National Grid: Live
This repository contains the source code for National Grid: Live.
Installation
Any officially supported versions of PHP and MySQL can be used.
Database
Create a database and a user with SELECT
, INSERT
, UPDATE
, and DELETE
privileges, and import grid.sql
into the database.
Copy configuration.php.example
to configuration.php
and enter the appropriate database connection settings into the PHP constants.
Web server
Configure the server to serve the contents of the public
directory. Note that this directory contains only static files, so the web server does not need to support PHP.
Cron
Set up a cron job to execute the update.php
script (using the PHP CLI SAPI) every five minutes. The cron job must run as a user with write access to public/favicon.svg
and public/index.html
.
The script outputs details of the update process to standard output, and details of errors to standard error. An error with an individual data source does not abort the rest of the update process. The APIs can be unreliable, so the ERROR_REPORTING_THRESHOLD
constant in configuration.php
is provided to control how many consecutive times an error must occur before it is reported.
Fonts
The CSS refers to proza-light.woff2
and proza-regular.woff2
. These are commercial fonts, so are not included in this repository. Licences for Proza can be purchased from Bureau Roffa. Alterenatively, the simplified free version Proza Libre can be used instead.
Codebase structure
PHP classes can be found in the classes
directory. The Database class directly within this directory is responsible for all database access. The other classes are divided into three namespaces:
The Data namespace contains classes for reading data from the various data sources, as documented further below.

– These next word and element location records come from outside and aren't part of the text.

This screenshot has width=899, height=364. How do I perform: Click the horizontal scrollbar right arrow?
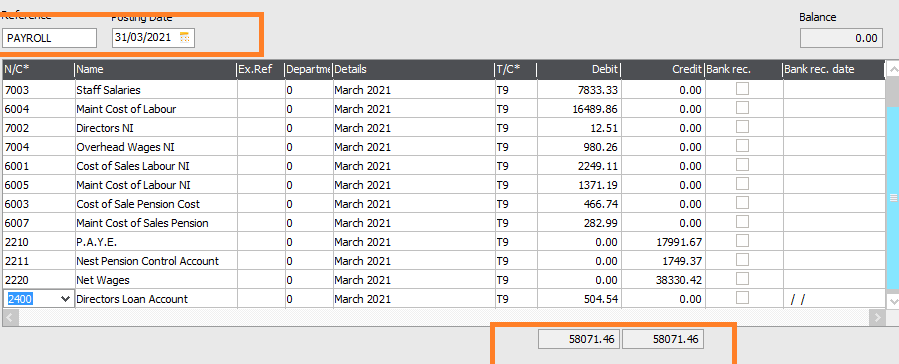pyautogui.click(x=876, y=317)
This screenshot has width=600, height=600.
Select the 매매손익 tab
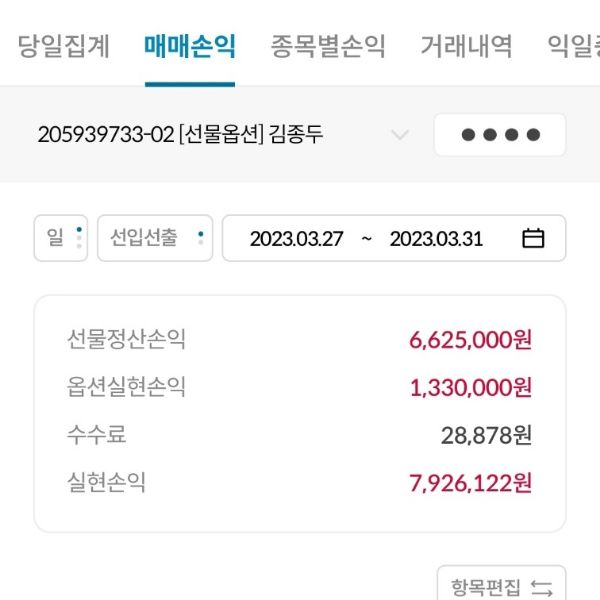pos(190,46)
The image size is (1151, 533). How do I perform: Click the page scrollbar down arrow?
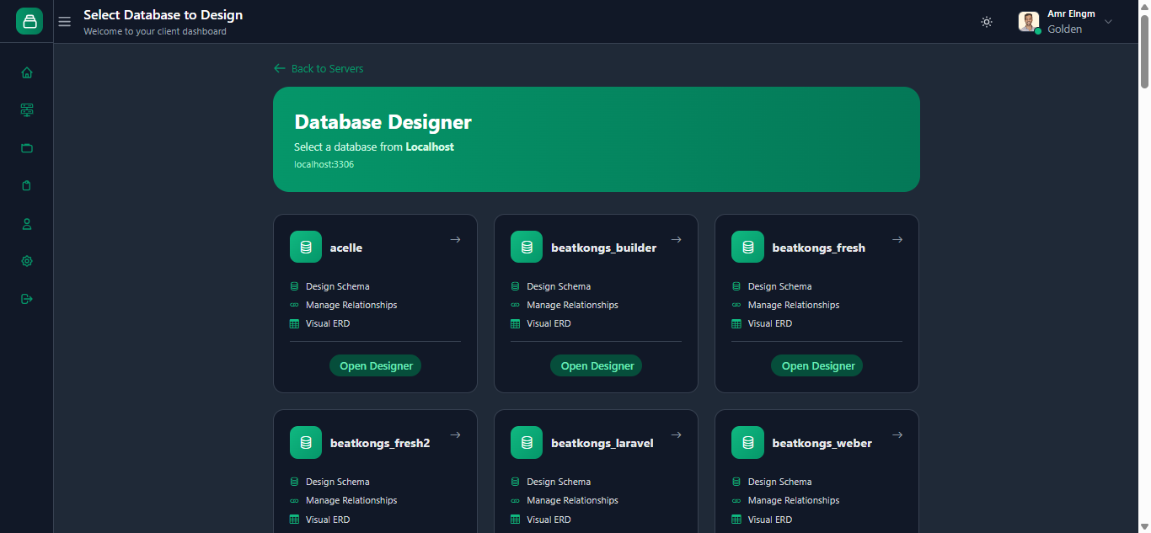coord(1144,526)
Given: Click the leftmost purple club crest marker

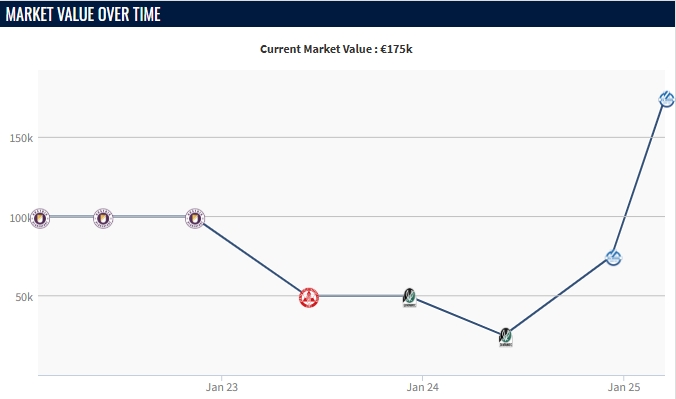Looking at the screenshot, I should click(40, 218).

The State namespace contains classes representing the data needed to output the user interface. The State class is the overall container; an instance of this class is returned by the getState()
method of a Database
instance.
The UI namespace contains classes that output the user interface. The UI class has overall responsibility for outputting the HTML, while the Favicon class outputs the dynamically-updated favicon.
Data sources
Balancing Mechanism Reporting Service
This API, developed by Elexon, reports power generation connected to the national transmission network, interconnector imports and exports, and pricing.

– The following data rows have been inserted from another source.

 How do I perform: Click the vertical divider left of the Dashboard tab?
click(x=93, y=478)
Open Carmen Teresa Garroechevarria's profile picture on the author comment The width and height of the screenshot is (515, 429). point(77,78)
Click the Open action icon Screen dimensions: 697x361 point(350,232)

Data is available in XML format at 30-minute or 5-minute granularity. Only power generation (and not power consumption for pumping) is reported for pumped storage. Only the separate 30-minute interconnector data reports negative power generation for exports.

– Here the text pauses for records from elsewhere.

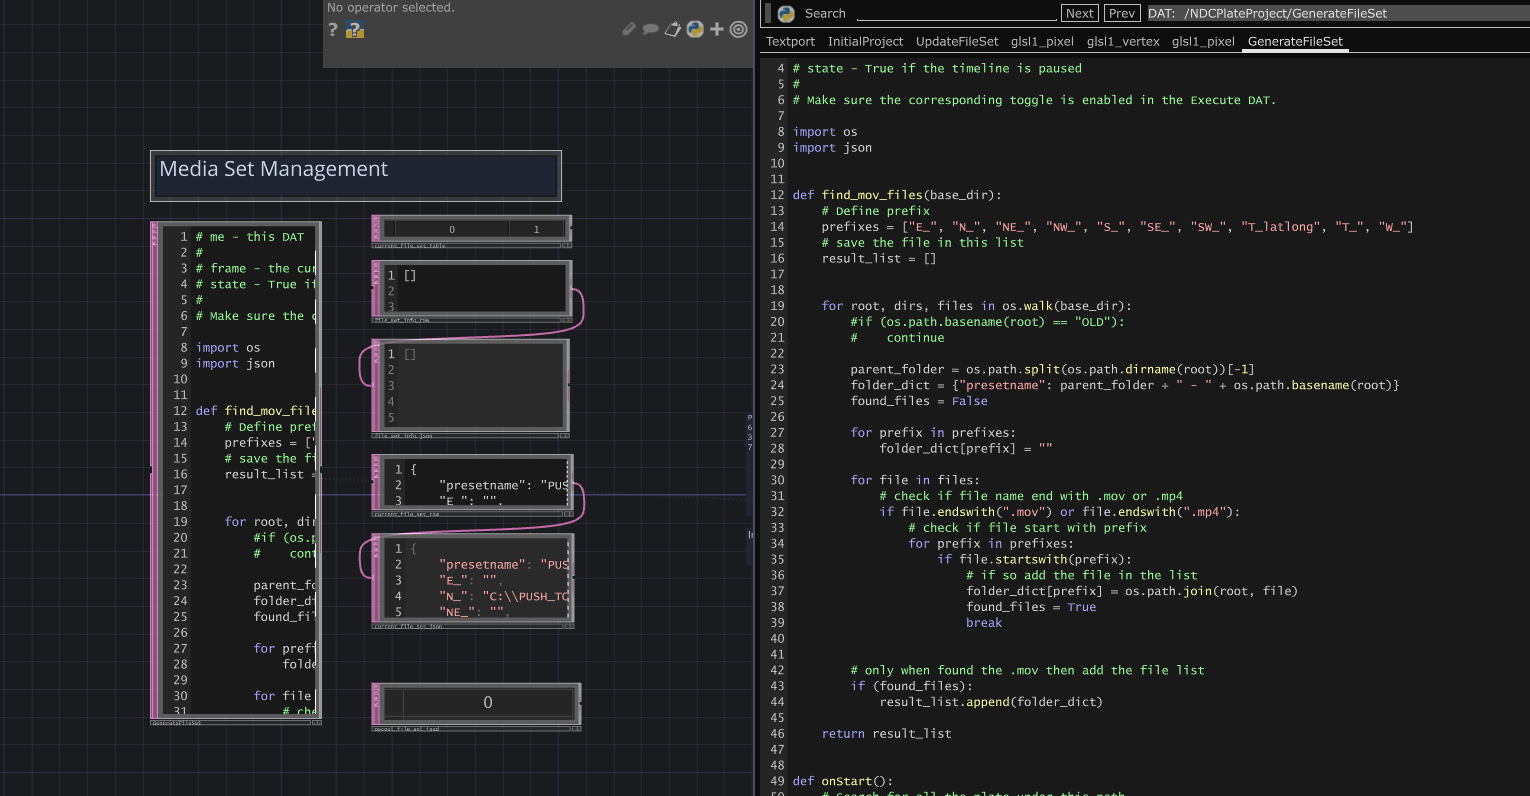Click the Python icon beside Search
1530x796 pixels.
click(786, 14)
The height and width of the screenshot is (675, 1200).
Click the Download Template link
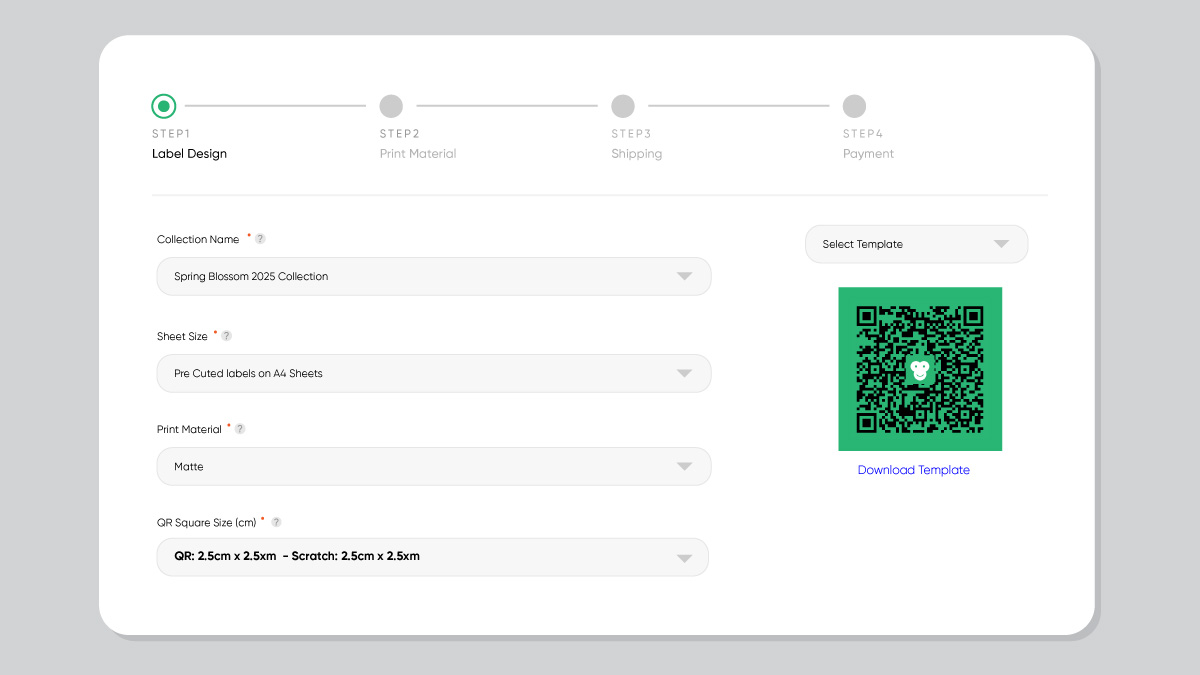[x=913, y=470]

PHP classes: FiveMinuteGeneration, HalfHourGeneration, Interconnectors, Pricing
Carbon Intensity API
This API, developed by National Grid ESO and the University Of Oxford Department Of Computer Science, estimates the carbon intensity of electricity generation in grams of carbon dioxide per kilowatt-hour.
Data is available in JSON format at 30-minute granularity. Estimates may be retrospectively updated. Data is derived from the Balancing Mechanism Reporting System so outages occur whenever the BMRS has outages.
PHP class: Emissions
National Grid ESO Data Portal
This API, developed by National Grid ESO, estimates power generation from embedded solar and wind (generation connected to the local distribution network rather than the national transmission network) and power consumption by pumped storage pumping.
Data is available in CSV format at 30-minute granularity. Estimates may be retrospectively updated.
PHP class: Demand
Future plans
Battery storage data isn’t yet shown. The Balancing Mechanism Reporting Service includes several battery storage systems in its ‘other’ category, but only discharging is reported, in the same way as with pumped storage systems. While the National Grid ESO Data Portal offers an API reporting on pumped storage pumping, they don’t yet report on battery charging.
Elexon are in the process of testing a new API that will replace the Balancing Mechanism Reporting Service. Once this API has been finalised I’ll update the code to use it.
I’m not currently planning any other major changes. I believe it’s better for a project like this to have a limited scope and a concise interface serving the general public than to attempt to offer specialised analysis for energy industry experts.